Марика не одобряла моего рвения убраться как можно дальше от места, где все слишком хорошо. Но было что-то внутри меня. Что-то такое, что я не мог объяснить ни себе, ни уж тем более сестре. Надеюсь, она поймет меня.
И надеюсь, что ее имя не вытянут сегодня на жеребьевки.
Я вошел в свою комнату и бросил на пол платок, который дала мне сестра. Из раны на губе вновь пошла кровь. Я стер алую каплю кулаком и упал на кровать. Под спиной прогнулись пружины матраса.
Байр и его дружки сами виноваты. Не нужно было лезть ко мне сегодня.
Я поднял руки над головой и сжал ладони. Кожа натянулась, обнажая ссадины и раны с багровыми корочками. Улыбнувшись, выдохнул. Ну хотя бы Байр получил по заслугам. Он улепетывал, словно трусливый пес, поджавший хвост. А Тумак так вовсе тащил Сайкера, потому что оборванцу хорошенько от меня досталось.
Если бы только Марика видела, как я раскидал задир, то гордилась бы мной. Увы, мысли моей сестры, как и мои, впрочем, были заняты тем, что должно было случиться сегодня на закате дня.
Я опустил руки. Глаза обожгло. Всхлипнув, потер веки, гоня прочь слабость. Мальчики не плачут. Как бы я хотел сказать всем, кто придумал эту глупость – мальчишки тоже могут плакать. Например, тогда, когда теряют родных. А Марика обречена. Она сказала мне, что сегодня будет ее день. Я отказывался верить, но моя старшая мудрая сестра никогда не ошибалась.
***
Час, когда решится моя судьба, близился. Я закончила с домашними хлопотами после полудня, хотя матушка наставила на том, чтобы я ничем сегодня не занималась, а приводила себя в порядок и готовилась к жеребьевке. Но мне хотелось не думать о том, что ждет на закате, поэтому хваталась за любое дело, пока не пришлось признать – из-за волнения у меня ничего путного не выходило сделать. Да и появление брата, побывавшего в драке, только испортило мое настроение. Поэтому закончив со сбором яблок, я отправилась в свою комнату и сделала все, что велела мне матушка.
Сначала я приняла ванну, отмыла пот и грязь со своего тела, после долго мылила длинные волосы, а потом сушила их пушистым полотенцем. К вечеру я уже была готова отправиться на площадь. На мне было надето белое хлопковое платье, а волосы по традиции были распущены. На ногах простые туфельки.
День жеребьевки считался особенным, и каждая девушка ждала его с трепетом.
Наверное, со мной что-то было не так. Я не хотела, чтобы мое имя попало в чашу. Не желала оказаться сегодня на площади, обряженная в белое платье. И тайно мечтала, чтобы у меня была старшая сестра.
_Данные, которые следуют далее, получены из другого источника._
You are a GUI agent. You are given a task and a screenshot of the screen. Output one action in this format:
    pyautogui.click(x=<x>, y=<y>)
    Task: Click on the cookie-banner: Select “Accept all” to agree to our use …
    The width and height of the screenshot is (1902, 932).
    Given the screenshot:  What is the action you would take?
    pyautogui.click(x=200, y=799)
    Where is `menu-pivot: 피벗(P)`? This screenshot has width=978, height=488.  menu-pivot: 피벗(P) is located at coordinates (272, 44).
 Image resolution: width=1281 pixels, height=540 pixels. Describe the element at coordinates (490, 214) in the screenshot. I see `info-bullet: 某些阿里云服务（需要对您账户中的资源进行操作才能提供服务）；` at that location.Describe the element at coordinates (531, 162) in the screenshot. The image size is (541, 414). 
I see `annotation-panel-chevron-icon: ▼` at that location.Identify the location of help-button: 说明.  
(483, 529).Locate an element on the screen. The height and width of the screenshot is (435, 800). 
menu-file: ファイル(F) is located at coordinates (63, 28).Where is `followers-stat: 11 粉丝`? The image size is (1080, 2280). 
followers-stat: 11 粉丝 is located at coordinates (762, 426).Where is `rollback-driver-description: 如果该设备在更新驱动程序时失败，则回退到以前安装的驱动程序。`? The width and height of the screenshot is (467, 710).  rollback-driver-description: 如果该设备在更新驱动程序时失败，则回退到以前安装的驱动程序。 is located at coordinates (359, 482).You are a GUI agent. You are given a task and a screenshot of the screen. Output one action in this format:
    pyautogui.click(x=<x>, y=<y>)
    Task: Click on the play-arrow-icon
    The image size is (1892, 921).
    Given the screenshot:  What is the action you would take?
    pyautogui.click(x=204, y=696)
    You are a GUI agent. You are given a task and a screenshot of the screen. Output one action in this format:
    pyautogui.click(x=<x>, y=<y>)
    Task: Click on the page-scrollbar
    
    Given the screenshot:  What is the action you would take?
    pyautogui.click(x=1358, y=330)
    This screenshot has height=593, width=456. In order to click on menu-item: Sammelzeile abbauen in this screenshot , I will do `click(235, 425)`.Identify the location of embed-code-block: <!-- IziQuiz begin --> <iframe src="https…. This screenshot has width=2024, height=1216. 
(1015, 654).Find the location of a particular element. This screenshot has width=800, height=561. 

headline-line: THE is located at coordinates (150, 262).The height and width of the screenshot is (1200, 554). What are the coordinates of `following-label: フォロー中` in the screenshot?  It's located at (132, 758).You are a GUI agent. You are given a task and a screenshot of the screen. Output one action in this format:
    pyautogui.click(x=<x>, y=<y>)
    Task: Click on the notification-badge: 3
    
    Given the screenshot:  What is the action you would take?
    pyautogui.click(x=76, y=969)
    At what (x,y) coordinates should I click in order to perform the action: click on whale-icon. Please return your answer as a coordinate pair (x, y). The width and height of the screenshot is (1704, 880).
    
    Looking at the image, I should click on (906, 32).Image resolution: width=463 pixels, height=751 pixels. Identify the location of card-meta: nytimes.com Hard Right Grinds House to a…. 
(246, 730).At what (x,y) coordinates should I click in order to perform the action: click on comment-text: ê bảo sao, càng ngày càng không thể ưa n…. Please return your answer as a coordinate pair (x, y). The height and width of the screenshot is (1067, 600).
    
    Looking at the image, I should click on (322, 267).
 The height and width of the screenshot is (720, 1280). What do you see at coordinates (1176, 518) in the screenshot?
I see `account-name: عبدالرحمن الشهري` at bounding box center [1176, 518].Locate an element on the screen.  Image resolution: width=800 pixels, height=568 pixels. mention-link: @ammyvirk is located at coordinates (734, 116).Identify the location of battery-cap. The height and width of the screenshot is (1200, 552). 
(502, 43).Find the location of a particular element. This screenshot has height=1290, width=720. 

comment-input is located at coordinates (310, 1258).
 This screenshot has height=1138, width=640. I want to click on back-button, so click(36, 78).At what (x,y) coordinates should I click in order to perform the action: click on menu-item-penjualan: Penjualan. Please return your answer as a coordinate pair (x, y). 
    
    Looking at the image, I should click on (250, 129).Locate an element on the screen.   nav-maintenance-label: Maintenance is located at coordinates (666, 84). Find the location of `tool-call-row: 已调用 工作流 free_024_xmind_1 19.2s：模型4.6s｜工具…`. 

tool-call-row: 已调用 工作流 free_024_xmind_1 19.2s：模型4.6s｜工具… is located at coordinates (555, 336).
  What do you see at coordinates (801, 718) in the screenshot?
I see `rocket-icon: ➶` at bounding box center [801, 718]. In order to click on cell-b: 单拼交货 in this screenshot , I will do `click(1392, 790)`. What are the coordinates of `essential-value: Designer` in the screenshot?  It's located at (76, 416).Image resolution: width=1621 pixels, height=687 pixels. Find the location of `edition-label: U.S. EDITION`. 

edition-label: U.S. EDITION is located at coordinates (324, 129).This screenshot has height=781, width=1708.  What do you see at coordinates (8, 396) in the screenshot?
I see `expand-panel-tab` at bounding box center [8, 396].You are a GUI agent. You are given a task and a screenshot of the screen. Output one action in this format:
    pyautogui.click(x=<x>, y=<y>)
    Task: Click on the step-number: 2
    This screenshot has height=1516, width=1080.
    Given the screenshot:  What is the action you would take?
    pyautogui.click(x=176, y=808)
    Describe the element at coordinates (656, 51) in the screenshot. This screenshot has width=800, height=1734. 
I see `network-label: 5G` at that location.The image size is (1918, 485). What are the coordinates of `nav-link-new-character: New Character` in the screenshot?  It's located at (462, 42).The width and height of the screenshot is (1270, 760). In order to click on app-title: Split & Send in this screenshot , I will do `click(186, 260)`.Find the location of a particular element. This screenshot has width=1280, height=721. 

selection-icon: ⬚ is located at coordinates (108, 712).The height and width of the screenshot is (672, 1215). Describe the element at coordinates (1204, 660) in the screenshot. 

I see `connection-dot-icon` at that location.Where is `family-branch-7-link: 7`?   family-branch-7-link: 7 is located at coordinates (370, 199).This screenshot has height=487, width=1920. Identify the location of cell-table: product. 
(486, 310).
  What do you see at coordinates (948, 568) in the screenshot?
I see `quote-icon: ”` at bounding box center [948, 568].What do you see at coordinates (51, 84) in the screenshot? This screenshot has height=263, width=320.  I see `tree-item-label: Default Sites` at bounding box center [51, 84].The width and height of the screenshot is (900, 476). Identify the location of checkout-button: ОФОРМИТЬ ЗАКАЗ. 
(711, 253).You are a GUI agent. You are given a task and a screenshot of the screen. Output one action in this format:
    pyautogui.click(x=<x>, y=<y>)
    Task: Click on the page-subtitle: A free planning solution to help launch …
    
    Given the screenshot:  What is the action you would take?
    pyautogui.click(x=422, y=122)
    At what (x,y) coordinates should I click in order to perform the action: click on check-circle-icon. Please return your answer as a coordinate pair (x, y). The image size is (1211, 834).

Тогда бы ее имя попало в чашу, ведь так гласил закон: «Только старшие дочери удостаивались чести быть Избранными».
Я выдохнула и провела ладонями по грубой ткани наряда. Мне было неуютно, но разве кто-то спросит, хорошо ли я себя чувствую. В доме суетилась матушка, я слышала ее торопливые шаги и возбужденный, хрипловатый после перенесенной прошлой весной лихорадки голос. Еще две служанки, помощницы по хозяйству, суетились вокруг матушки, готовя и ее, и дом к будущему прощанию. Такова была традиция. Не имело значения, выберут ли тебя или кого-то другого, но каждый дом, в котором была девушка с именем из Чаши, должен был быть готов к прощанию. Ведь после того, как жеребьевка заканчивалась и одна из девушек получала венок из летних цветов, она больше не могла вернуться в свой дом.
У нее был иной путь.
Я сглотнула комок и посмотрела на свои руки. Ладони тряслись. Отчего-то мне стало страшно. Так страшно, что захотелось заплакать. Но я успела лишь всхлипнуть, когда в комнату вошла матушка.
– Ох, моя дорогая, ты уже готова, – проворковала она, оглядев меня с ног до макушки. – Замечательно! И платье впору! А я так беспокоилась, что оно не подойдет. Ведь шила его три года назад, ты же знаешь.